(Material for the task Opens)

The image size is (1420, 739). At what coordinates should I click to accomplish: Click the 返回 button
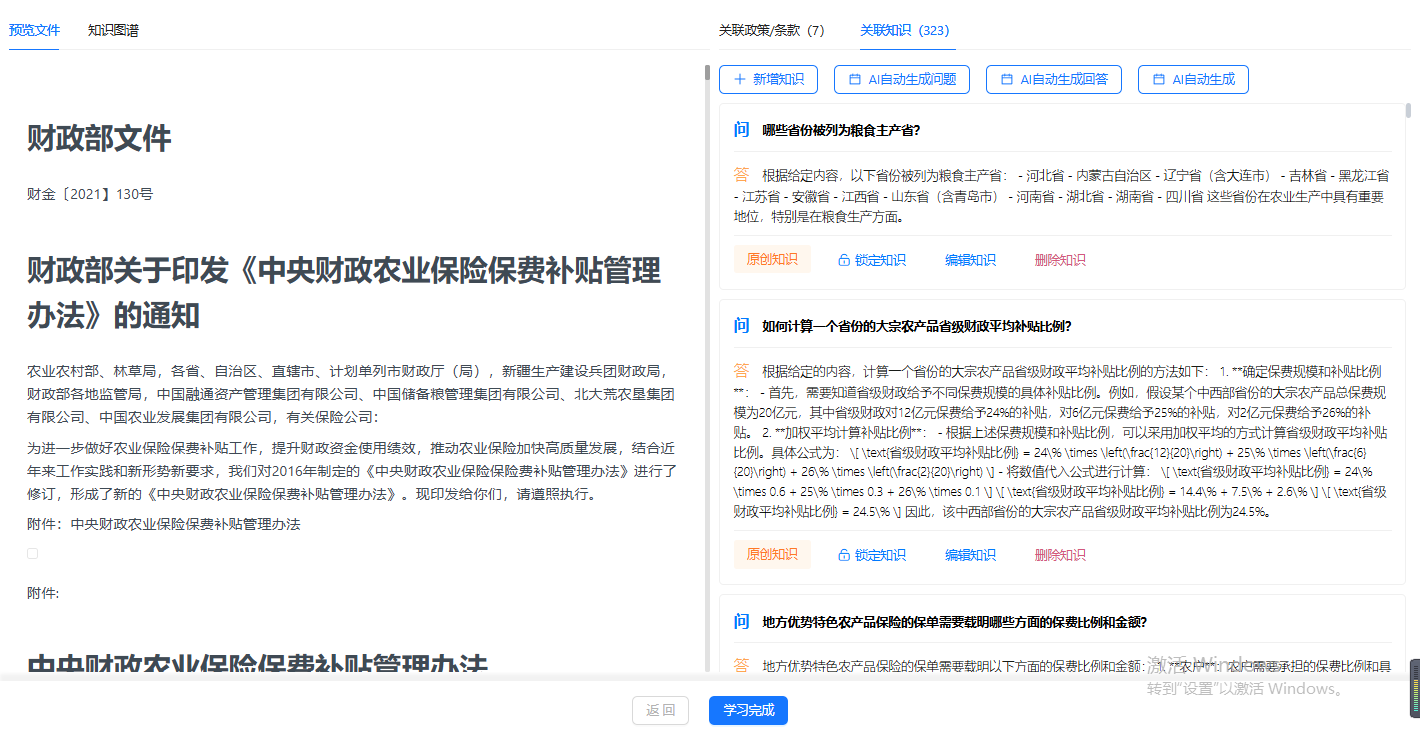click(660, 710)
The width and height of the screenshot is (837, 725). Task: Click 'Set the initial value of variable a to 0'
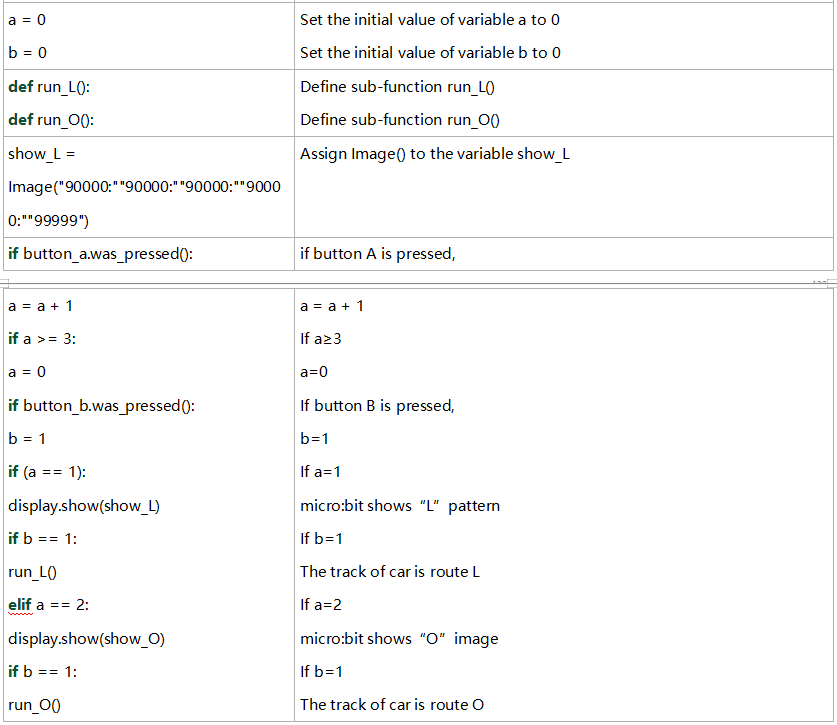click(430, 20)
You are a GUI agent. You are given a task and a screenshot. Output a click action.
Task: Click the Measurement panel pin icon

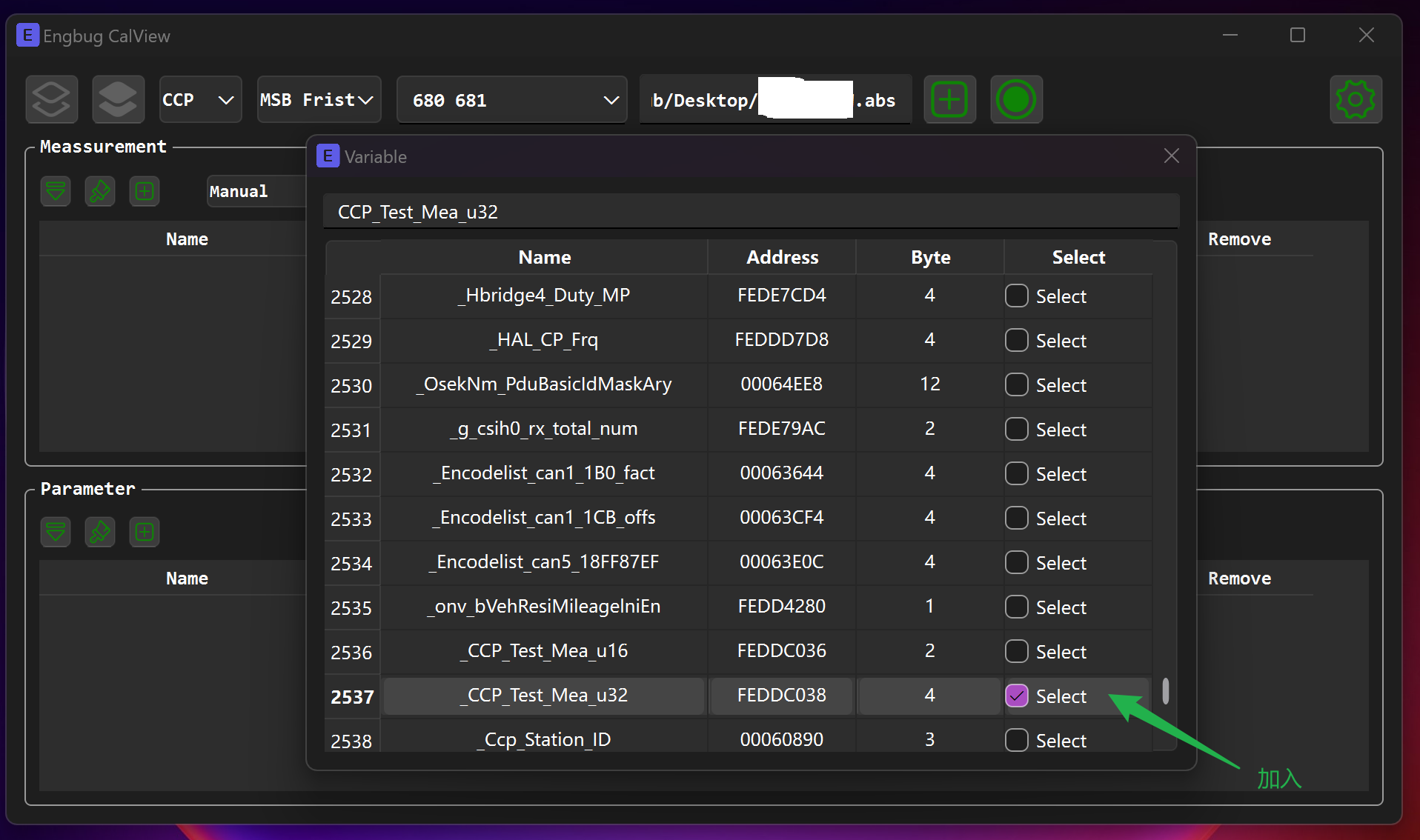[x=100, y=191]
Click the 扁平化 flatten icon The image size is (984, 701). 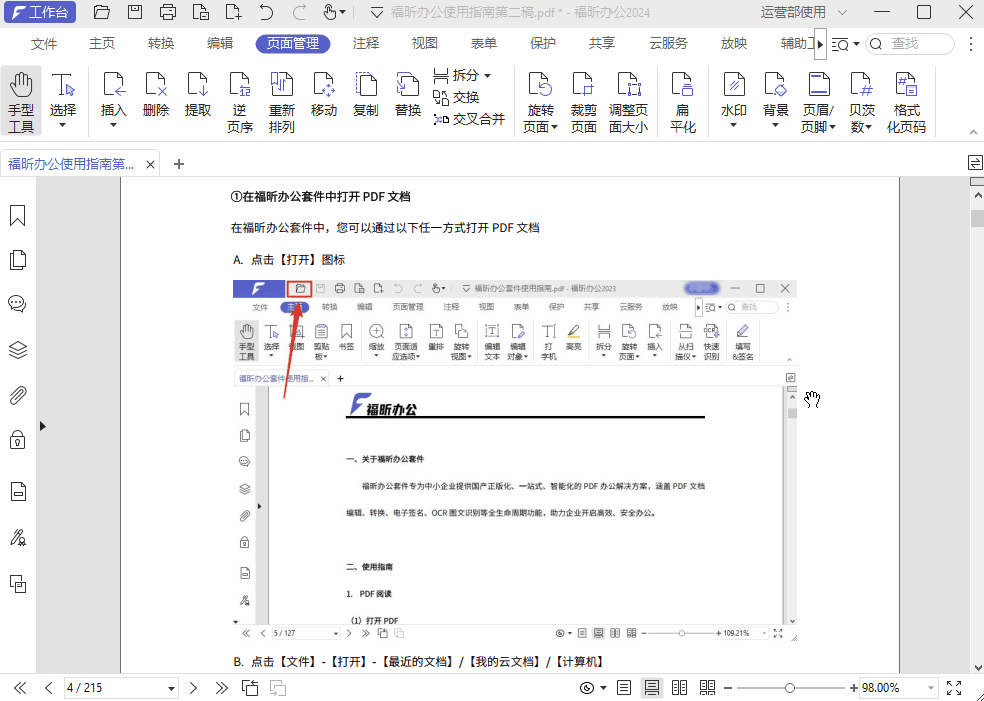pos(682,95)
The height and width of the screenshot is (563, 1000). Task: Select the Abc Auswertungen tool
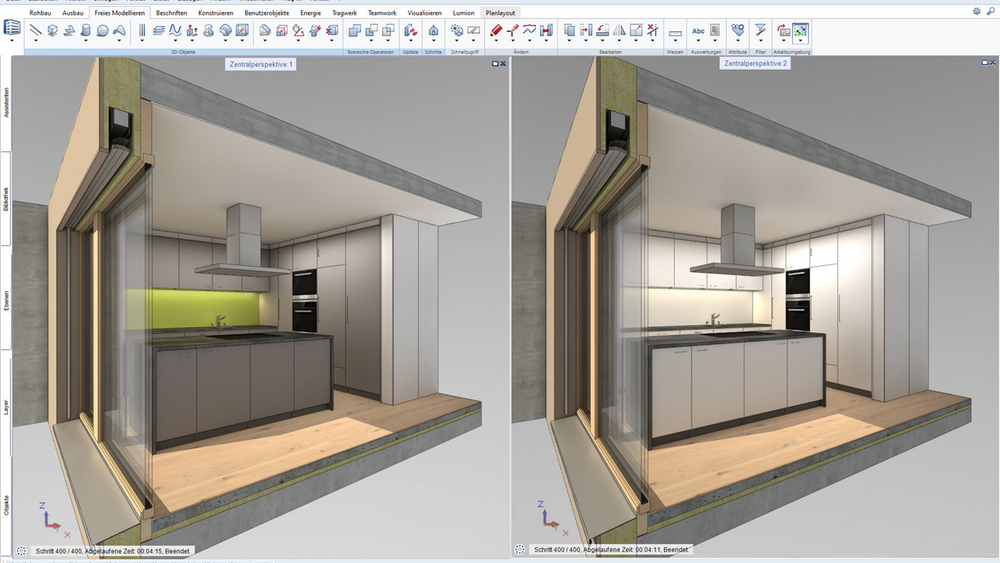tap(698, 30)
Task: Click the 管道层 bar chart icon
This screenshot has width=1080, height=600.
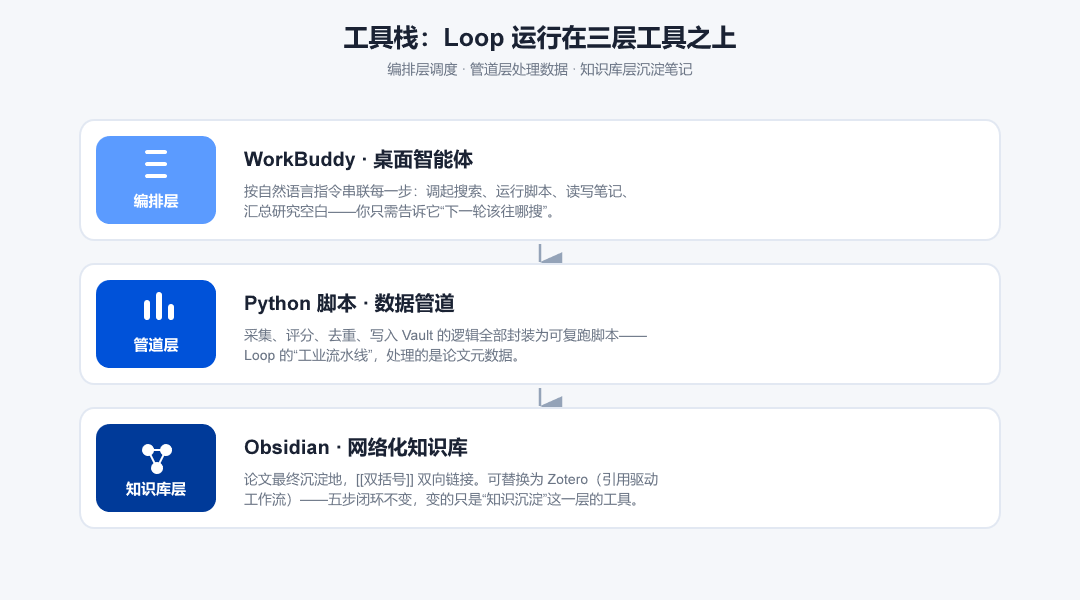Action: click(158, 307)
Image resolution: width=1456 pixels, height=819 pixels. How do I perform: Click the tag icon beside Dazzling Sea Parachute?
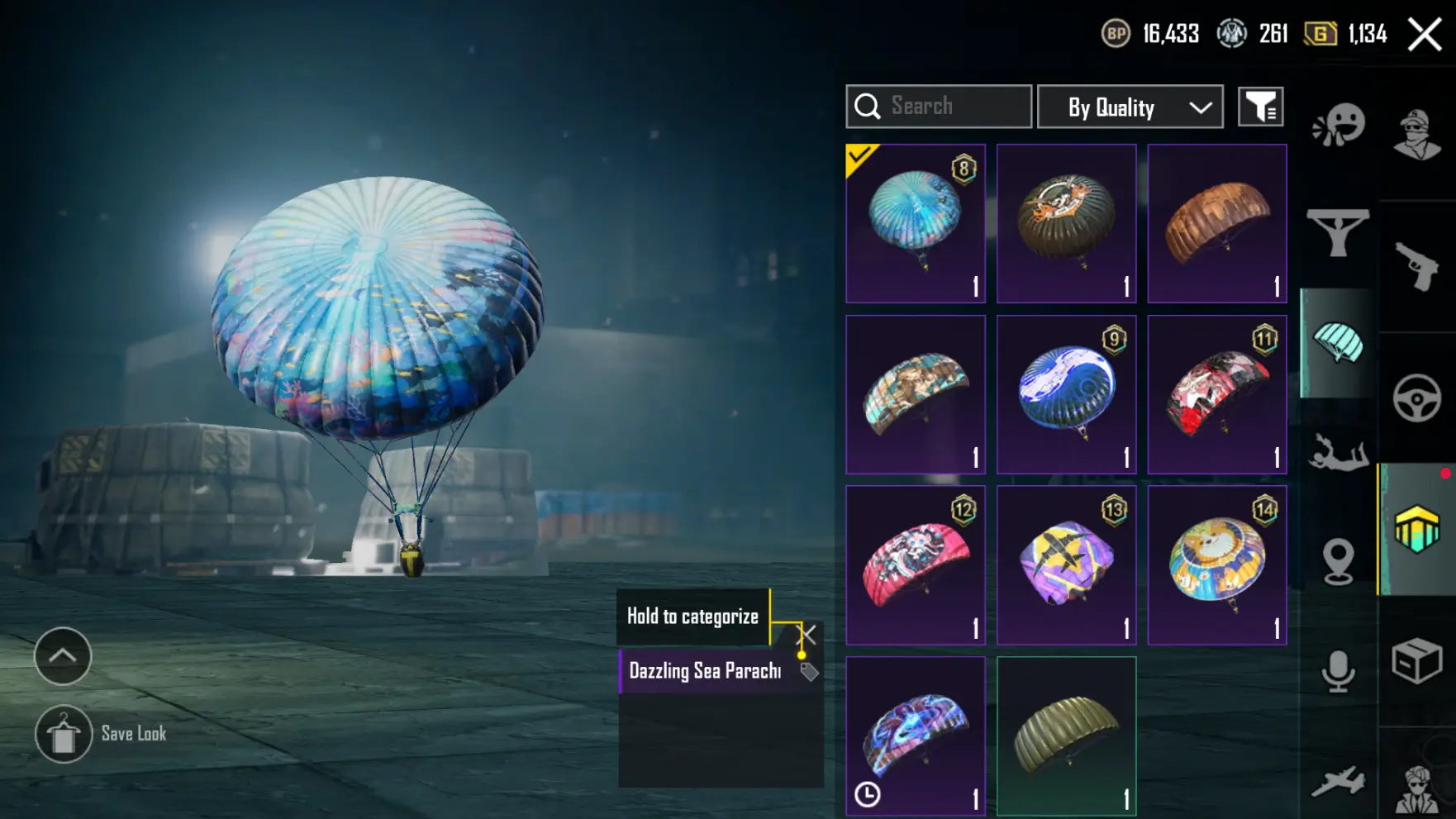(809, 672)
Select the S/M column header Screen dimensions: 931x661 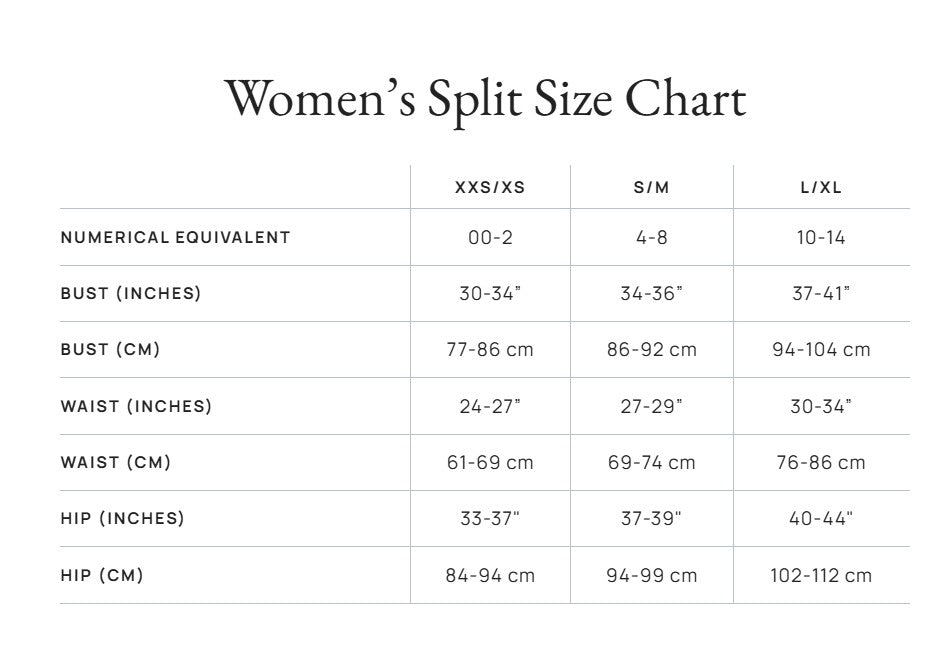pyautogui.click(x=652, y=188)
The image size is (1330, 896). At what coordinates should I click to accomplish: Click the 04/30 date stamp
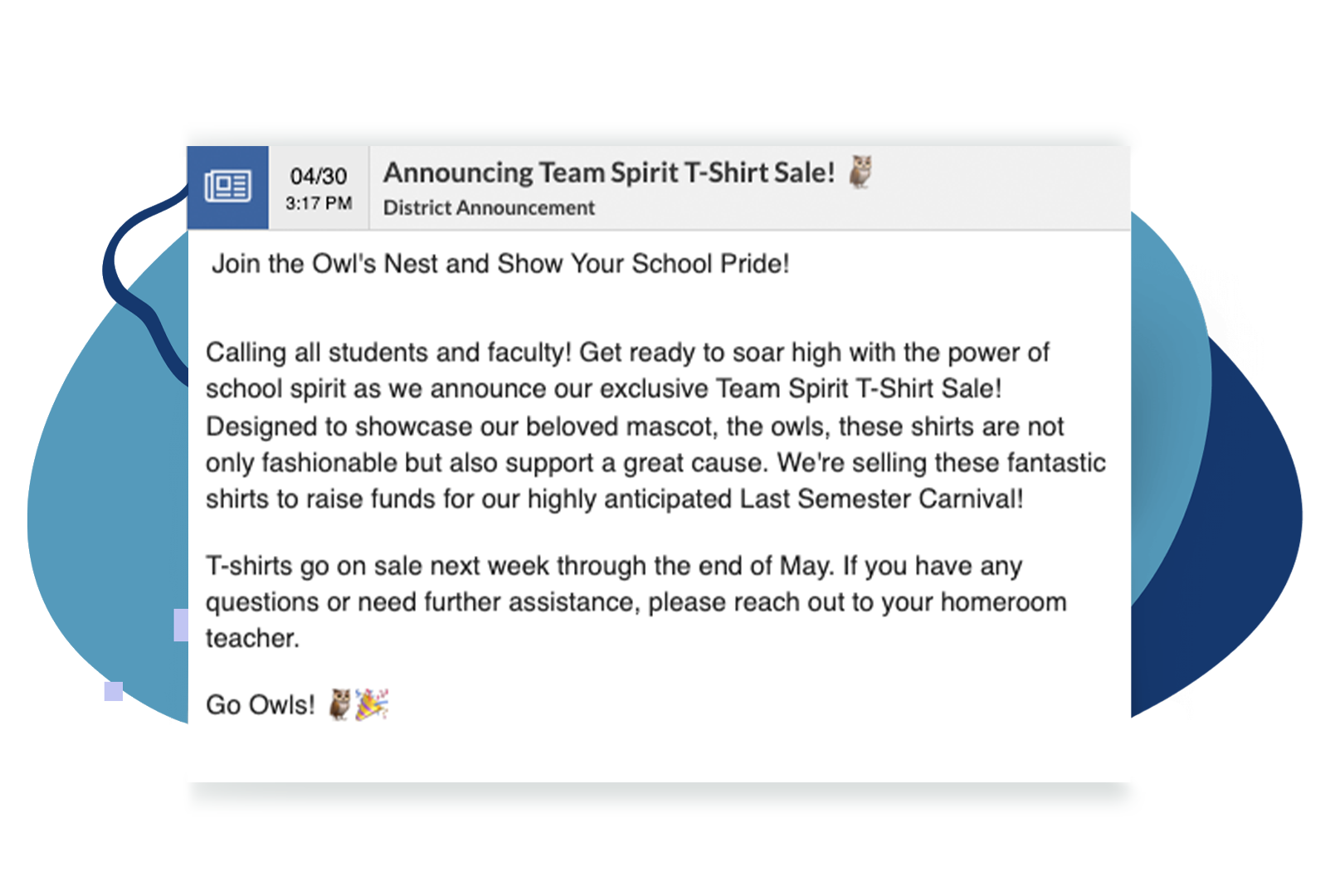[319, 176]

(Material for the task Closes)

[Prompt]: Make an exact copy of only those lines that run from the line with "The image size is (1330, 896)." through the end of the records, excluding pictures.

[Result for this exercise]:
The image size is (1330, 896). At what coordinates should I click to accomplish: Click the 04/30 date stamp
[319, 176]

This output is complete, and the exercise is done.